[Saved entries]
● ● ● ● ● ● ●

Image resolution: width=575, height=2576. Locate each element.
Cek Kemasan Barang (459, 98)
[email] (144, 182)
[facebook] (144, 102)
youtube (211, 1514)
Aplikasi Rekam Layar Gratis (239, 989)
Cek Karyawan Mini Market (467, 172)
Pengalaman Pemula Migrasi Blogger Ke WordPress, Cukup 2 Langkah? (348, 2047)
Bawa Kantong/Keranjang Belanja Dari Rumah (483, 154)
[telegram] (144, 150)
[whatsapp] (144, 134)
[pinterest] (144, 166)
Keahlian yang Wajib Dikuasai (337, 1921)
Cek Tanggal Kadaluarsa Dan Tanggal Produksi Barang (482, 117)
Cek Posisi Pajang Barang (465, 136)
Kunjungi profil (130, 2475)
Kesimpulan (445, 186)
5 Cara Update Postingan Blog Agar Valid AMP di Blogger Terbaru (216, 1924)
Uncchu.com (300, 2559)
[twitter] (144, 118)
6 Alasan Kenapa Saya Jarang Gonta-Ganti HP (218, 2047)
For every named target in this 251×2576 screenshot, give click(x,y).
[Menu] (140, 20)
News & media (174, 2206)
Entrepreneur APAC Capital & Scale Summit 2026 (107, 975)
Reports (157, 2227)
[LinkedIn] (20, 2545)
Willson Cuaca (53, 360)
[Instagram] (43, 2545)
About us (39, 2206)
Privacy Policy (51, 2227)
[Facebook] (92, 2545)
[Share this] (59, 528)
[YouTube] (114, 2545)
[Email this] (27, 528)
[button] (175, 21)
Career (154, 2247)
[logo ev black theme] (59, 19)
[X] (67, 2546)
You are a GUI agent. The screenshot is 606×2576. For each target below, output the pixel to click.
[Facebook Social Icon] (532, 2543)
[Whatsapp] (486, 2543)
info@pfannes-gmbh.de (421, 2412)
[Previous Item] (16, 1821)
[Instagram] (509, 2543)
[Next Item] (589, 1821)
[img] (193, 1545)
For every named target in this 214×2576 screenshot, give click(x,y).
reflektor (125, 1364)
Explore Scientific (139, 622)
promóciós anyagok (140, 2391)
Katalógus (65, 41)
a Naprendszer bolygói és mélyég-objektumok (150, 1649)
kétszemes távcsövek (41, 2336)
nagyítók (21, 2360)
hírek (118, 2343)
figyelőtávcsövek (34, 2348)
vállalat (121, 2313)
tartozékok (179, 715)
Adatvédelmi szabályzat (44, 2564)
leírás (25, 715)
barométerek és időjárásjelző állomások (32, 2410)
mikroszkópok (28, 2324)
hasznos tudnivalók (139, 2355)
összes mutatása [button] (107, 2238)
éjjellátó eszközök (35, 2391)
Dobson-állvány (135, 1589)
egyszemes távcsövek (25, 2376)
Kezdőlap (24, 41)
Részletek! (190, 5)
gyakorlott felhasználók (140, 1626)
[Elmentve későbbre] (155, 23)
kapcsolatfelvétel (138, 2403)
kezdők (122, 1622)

● ● ● ● ● ● ●

**WHAT IS EXPECTED**
Restate all of the entries exactly, please.

**EXPECTED OUTPUT**
Image resolution: width=575, height=2576. Locate each element.
Cek Kemasan Barang (459, 98)
[email] (144, 182)
[facebook] (144, 102)
youtube (211, 1514)
Aplikasi Rekam Layar Gratis (239, 989)
Cek Karyawan Mini Market (467, 172)
Pengalaman Pemula Migrasi Blogger Ke WordPress, Cukup 2 Langkah? (348, 2047)
Bawa Kantong/Keranjang Belanja Dari Rumah (483, 154)
[telegram] (144, 150)
[whatsapp] (144, 134)
[pinterest] (144, 166)
Keahlian yang Wajib Dikuasai (337, 1921)
Cek Tanggal Kadaluarsa Dan Tanggal Produksi Barang (482, 117)
Cek Posisi Pajang Barang (465, 136)
Kunjungi profil (130, 2475)
Kesimpulan (445, 186)
5 Cara Update Postingan Blog Agar Valid AMP di Blogger Terbaru (216, 1924)
Uncchu.com (300, 2559)
[twitter] (144, 118)
6 Alasan Kenapa Saya Jarang Gonta-Ganti HP (218, 2047)
For every named target in this 251×2576 screenshot, give click(x,y).
[Menu] (140, 20)
News & media (174, 2206)
Entrepreneur APAC Capital & Scale Summit 2026 (107, 975)
Reports (157, 2227)
[LinkedIn] (20, 2545)
Willson Cuaca (53, 360)
[Instagram] (43, 2545)
About us (39, 2206)
Privacy Policy (51, 2227)
[Facebook] (92, 2545)
[Share this] (59, 528)
[YouTube] (114, 2545)
[Email this] (27, 528)
[button] (175, 21)
Career (154, 2247)
[logo ev black theme] (59, 19)
[X] (67, 2546)
You are a GUI agent. The screenshot is 606×2576. For each target below, output the pixel to click.
[Facebook Social Icon] (532, 2543)
[Whatsapp] (486, 2543)
info@pfannes-gmbh.de (421, 2412)
[Previous Item] (16, 1821)
[Instagram] (509, 2543)
[Next Item] (589, 1821)
[img] (193, 1545)
For every named target in this 214×2576 screenshot, give click(x,y).
reflektor (125, 1364)
Explore Scientific (139, 622)
promóciós anyagok (140, 2391)
Katalógus (65, 41)
a Naprendszer bolygói és mélyég-objektumok (150, 1649)
kétszemes távcsövek (41, 2336)
nagyítók (21, 2360)
hírek (118, 2343)
figyelőtávcsövek (34, 2348)
vállalat (121, 2313)
tartozékok (179, 715)
Adatvédelmi szabályzat (44, 2564)
leírás (25, 715)
barométerek és időjárásjelző állomások (32, 2410)
mikroszkópok (28, 2324)
hasznos tudnivalók (139, 2355)
összes mutatása [button] (107, 2238)
éjjellátó eszközök (35, 2391)
Dobson-állvány (135, 1589)
egyszemes távcsövek (25, 2376)
Kezdőlap (24, 41)
Részletek! (190, 5)
gyakorlott felhasználók (140, 1626)
[Elmentve későbbre] (155, 23)
kapcsolatfelvétel (138, 2403)
kezdők (122, 1622)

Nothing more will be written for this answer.